Brazil is considering giving public-transport vouchers to low-income workers.

Brazil Discusses New Aid to Soften Fuel Price Pain on the Poor
Bento Albuquerque, Brazil's mines and energy minister. (Photographer: Aaron M. Sprecher/Bloomberg)

Brazil’s government is considering giving public-transport vouchers to low-income workers in a bid to soften the impact of soaring fuel prices on vulnerable families, according to Mines and Energy Minister Bento Albuquerque.  

The combination of a weaker local currency and a global oil rally has made the price of gasoline, diesel and cooking gas skyrocket in Latin America’s largest economy, accelerating inflation and putting pressure on President Jair Bolsonaro -- who is up for re-election in 2022 -- to find solutions to appease angry Brazilians. 

Brazil Discusses New Aid to Soften Fuel Price Pain on the Poor

The government has already launched a cooking-gas voucher for low-income families, but it also needs to assist workers who rely on public transportation, even if only temporarily, said Albuquerque, a navy admiral who joined Bolsonaro’s cabinet in 2019.

▸ **Records provided**
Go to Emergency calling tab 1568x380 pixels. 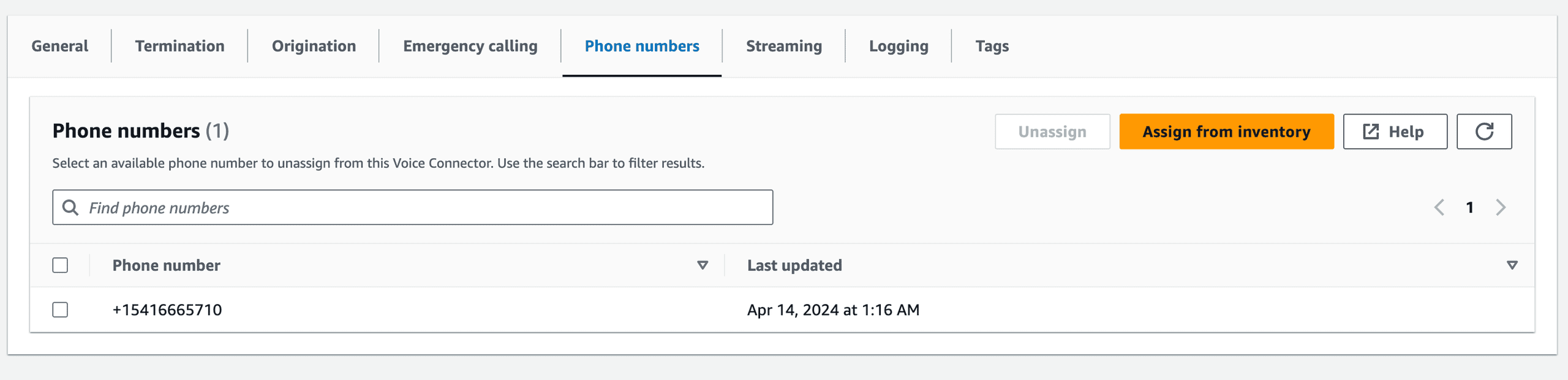[470, 46]
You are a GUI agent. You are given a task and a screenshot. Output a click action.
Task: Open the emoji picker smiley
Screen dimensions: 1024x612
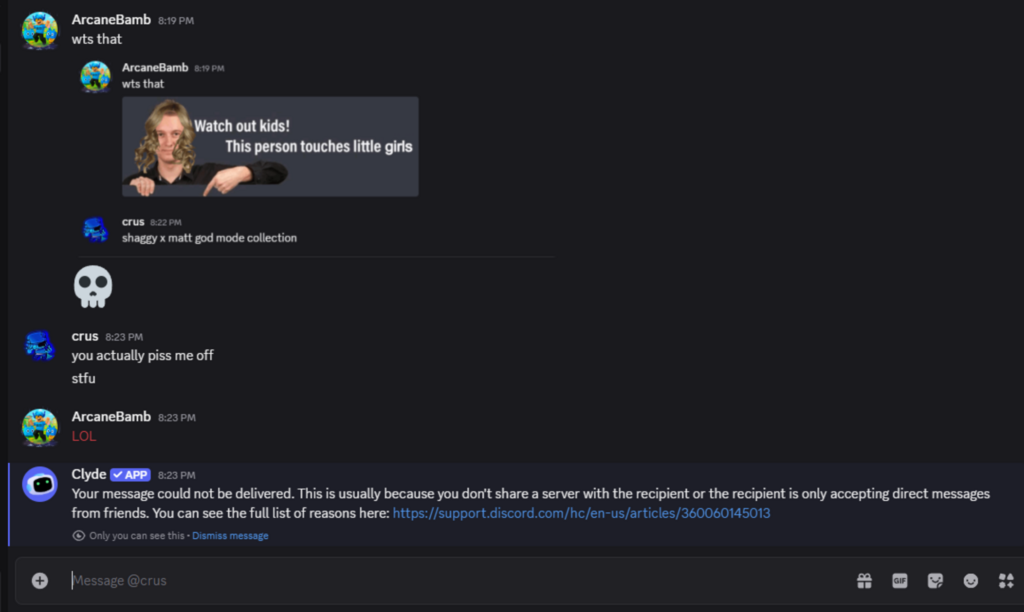tap(970, 580)
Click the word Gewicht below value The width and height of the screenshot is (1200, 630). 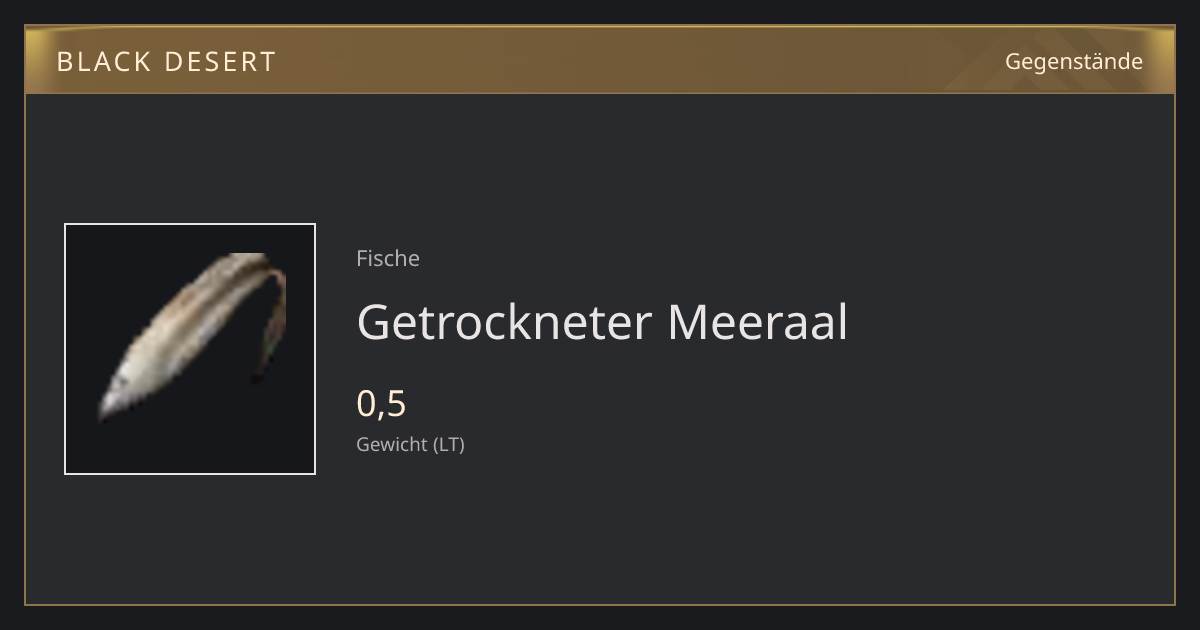click(392, 445)
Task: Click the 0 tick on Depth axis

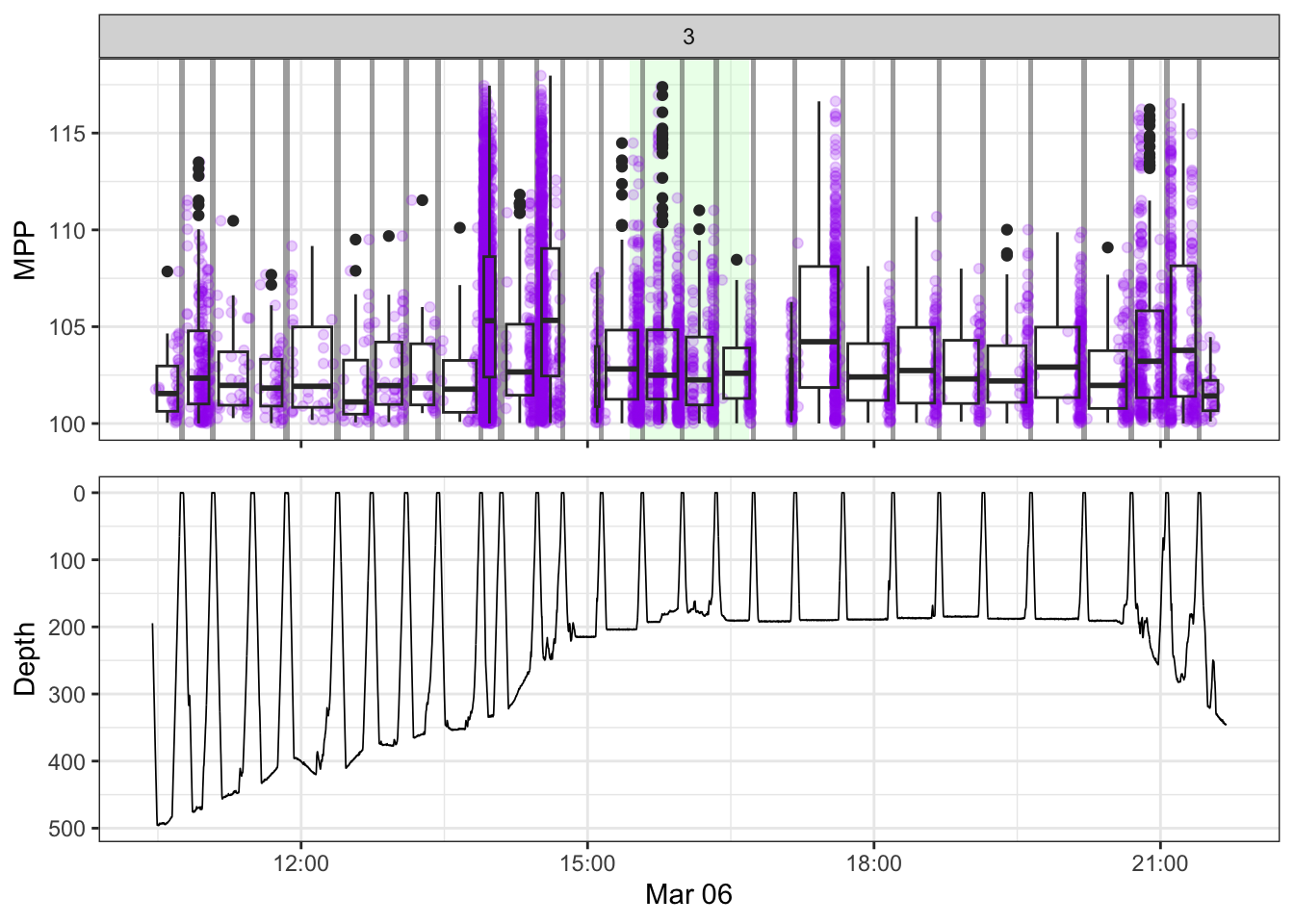Action: [x=80, y=493]
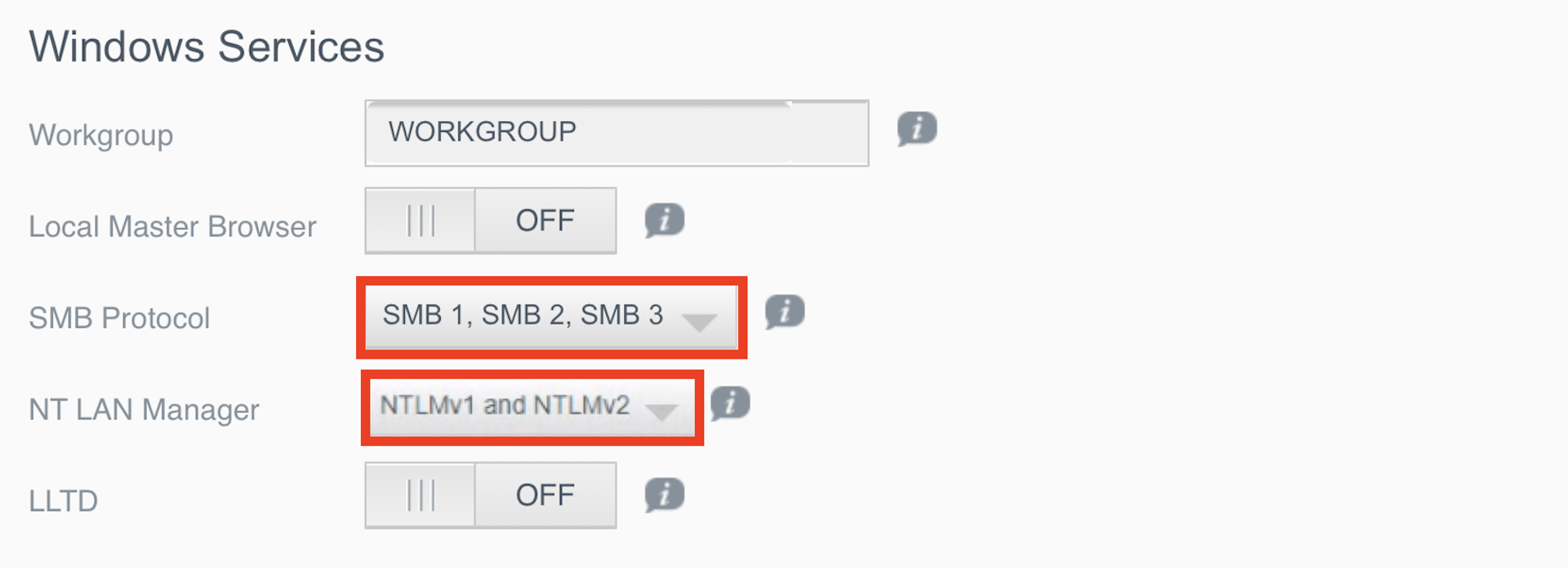Click the slider handle on LLTD switch

pyautogui.click(x=419, y=494)
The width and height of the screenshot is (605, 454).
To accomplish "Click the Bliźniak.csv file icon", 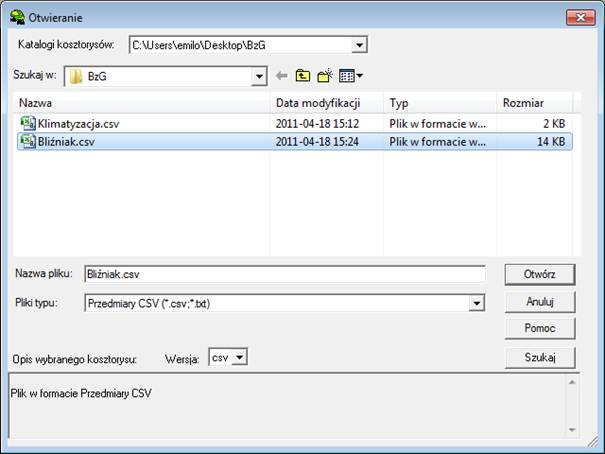I will (x=27, y=142).
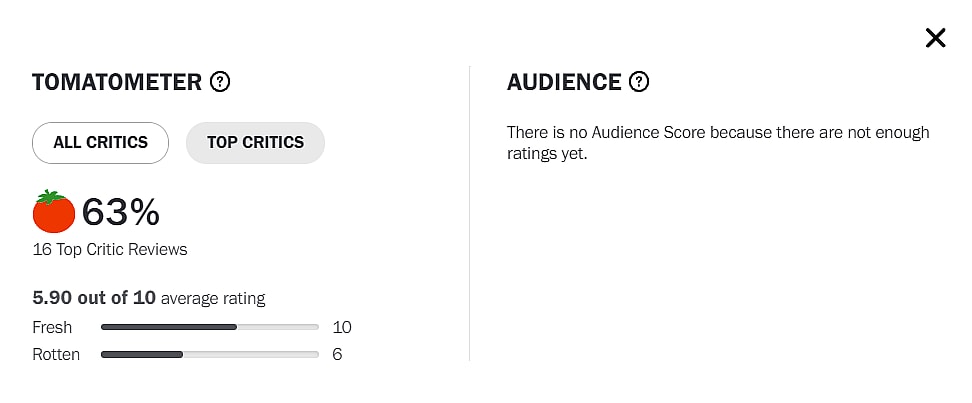
Task: Click the Rotten label
Action: 56,354
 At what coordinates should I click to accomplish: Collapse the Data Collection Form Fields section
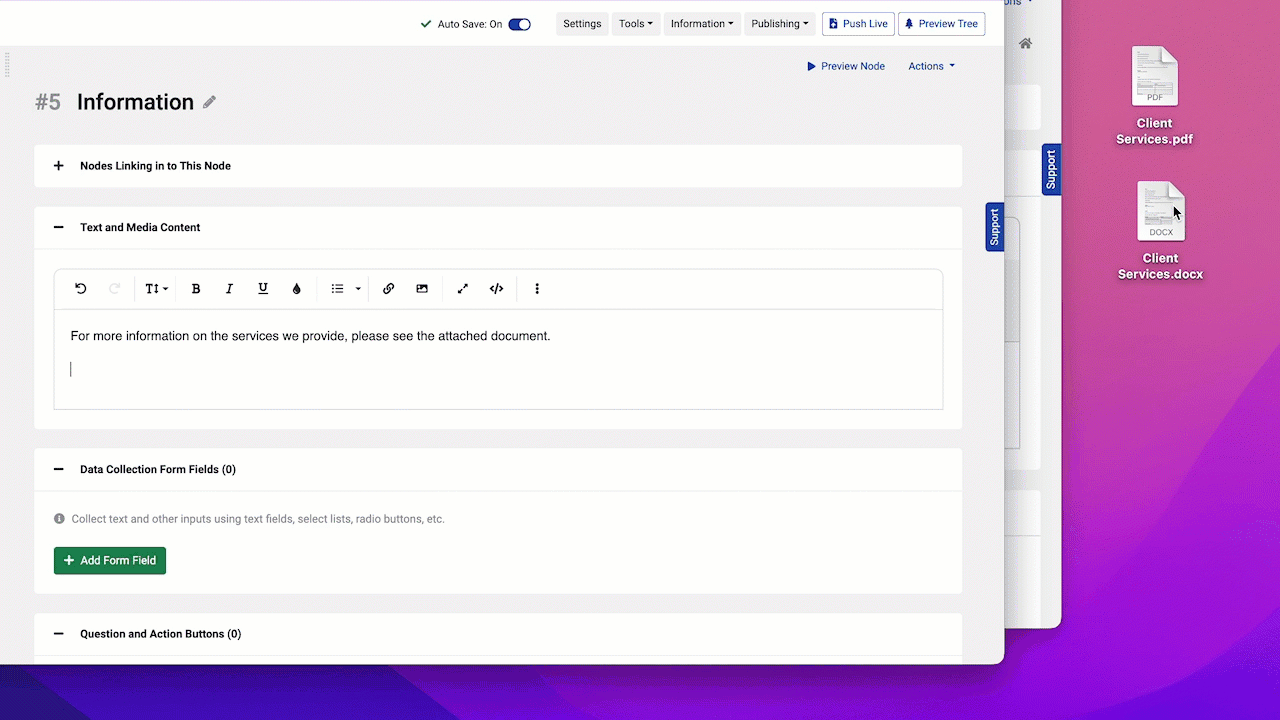click(x=59, y=469)
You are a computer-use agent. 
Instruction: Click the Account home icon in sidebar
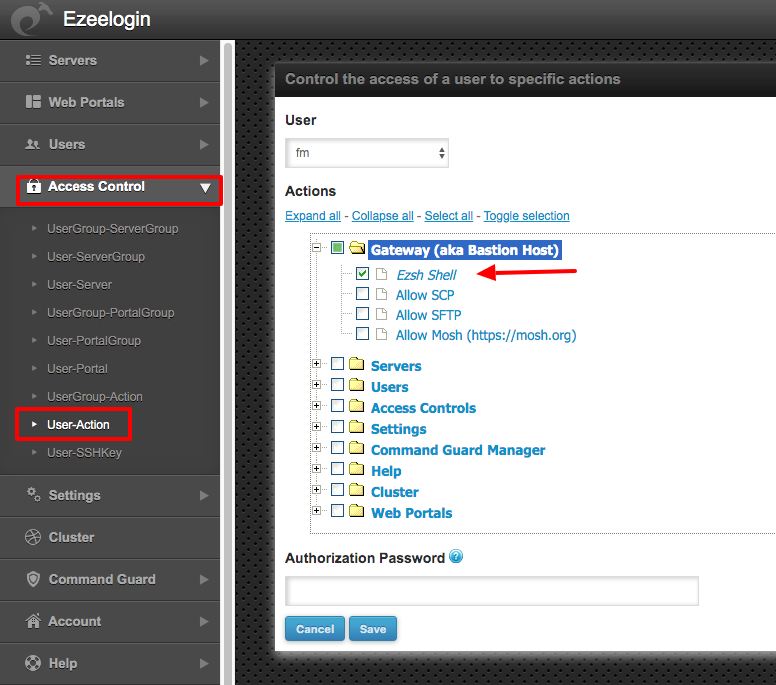[33, 621]
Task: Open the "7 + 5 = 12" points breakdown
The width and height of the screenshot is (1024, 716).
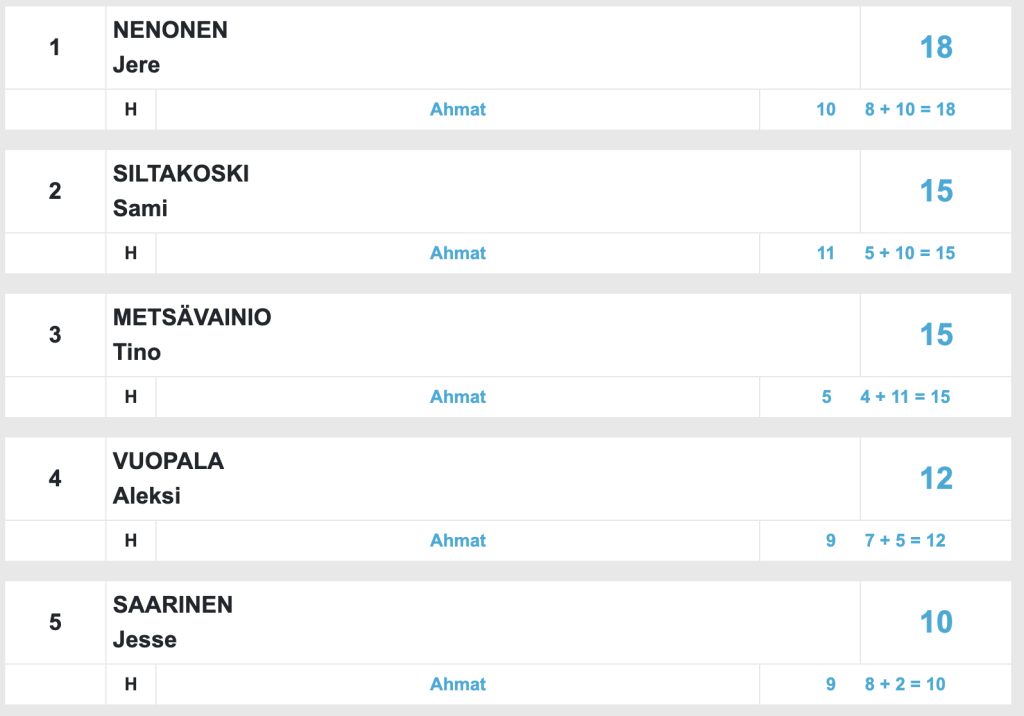Action: 904,541
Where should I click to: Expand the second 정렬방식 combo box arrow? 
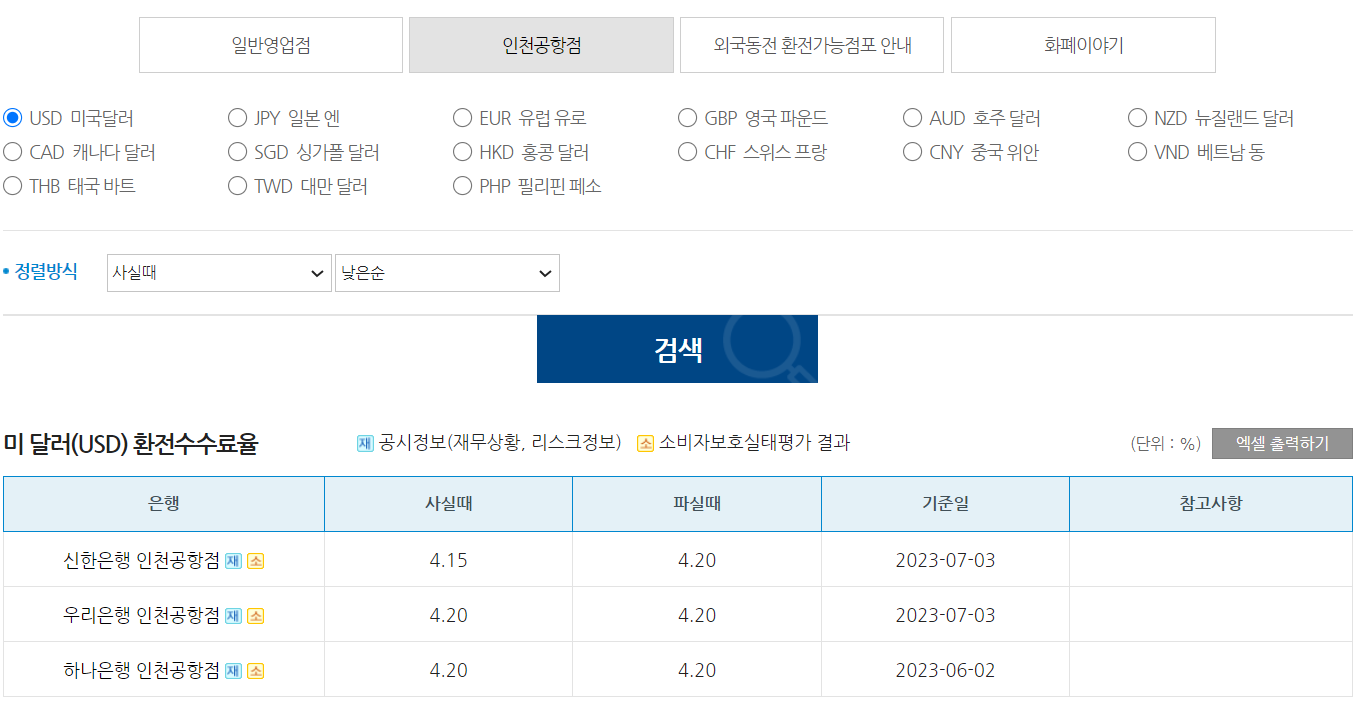tap(543, 272)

▸ **Exercise tasks**
A - In the article on Brazil's fuel prices, what two factors made gasoline, diesel and cooking gas prices skyrocket?
B - Transcribe the stretch of the article on Brazil's fuel prices from "Brazil is considering" through "Aaron M. Sprecher/Bloomberg)".
C - Decide whether each statement agrees with the article on Brazil's fuel prices, and support each verdict with the deciding words of the article: (i) Brazil's government has already launched a cooking-gas voucher for low-income families. (ii) President Bolsonaro is up for re-election in 2024. (iii) Albuquerque is an army general.

▸ **Solutions per task**
A - A weaker local currency and a global oil rally.

B -
Brazil is considering giving public-transport vouchers to low-income workers.

Brazil Discusses New Aid to Soften Fuel Price Pain on the Poor
Bento Albuquerque, Brazil's mines and energy minister. (Photographer: Aaron M. Sprecher/Bloomberg)

C -
(i) Yes: "The government has already launched a cooking-gas voucher for low-income families"
(ii) No: "who is up for re-election in 2022"
(iii) No: "a navy admiral who joined Bolsonaro’s cabinet in 2019"